Pritzker floated the CTBA’s idea during the campaign, then backed away from it and is now floating it again. The CTBA’s plan proposes borrowing $11.2 billion over eight years. I guesstimated the average annual cost of that plan at $1.7 billion, but that can be altered to ease the first-year cost.
Raising the minimum wage over time will also drive up state government costs to pay for caregivers, university student workers, etc. It’ll be interesting to see how he intends to shield small businesses.
And, of course, a capital plan pretty much requires a new revenue source. Pritzker has talked about using marijuana tax money to pay for that, but he told Greg that, with the “artificial progressive income tax” off the table, pot money would likely be used to help balance the overall state budget. I figure a gas tax hike is probably the better bet for funding a capital plan, but one never knows.

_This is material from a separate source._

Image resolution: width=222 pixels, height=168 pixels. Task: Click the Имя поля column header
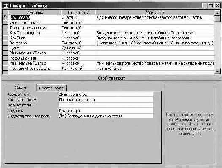(35, 13)
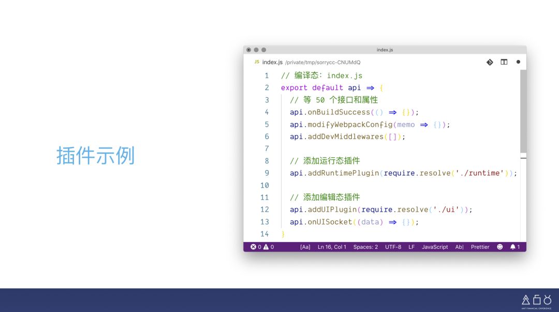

…Adding… Our resident pension expert RNUG explains the CTBA proposal in comments…
Think a number of you are misunderstanding the plan. Here’s a homeowner example to put it in perspective.
Right now, we have an adjustable mortgage with steadily increasing payments and some balloon payments at the end. Because it started as a teaser rate, we aren’t even paying the full principal and interest payment; heck, we aren’t even covering the full interest payment.
What is being proposed is switching to a standard flat mortgage payment schedule. That will stop the debt from growing, which means the needed payments will stop increasing every year. But, and it is a BIG but, we need to start paying a lot more right now. So, to minimize the impact of the higher immediate payments, what is being proposed is to borrow the difference between the current payments and the new payments. This makes it possible to shift to the flat mortgage payment without a huge tax increase. You will still need a bit of money to switch, but that will be repaying the bonds over 20 (or whatever) years.
In the long run, it will save the State money. In the short term, it frees up NO existing money; all it does is stop future pension payments from taking cash away from other programs.
It’s not a bad thing, but all it really is is the first step on a 20 year journey.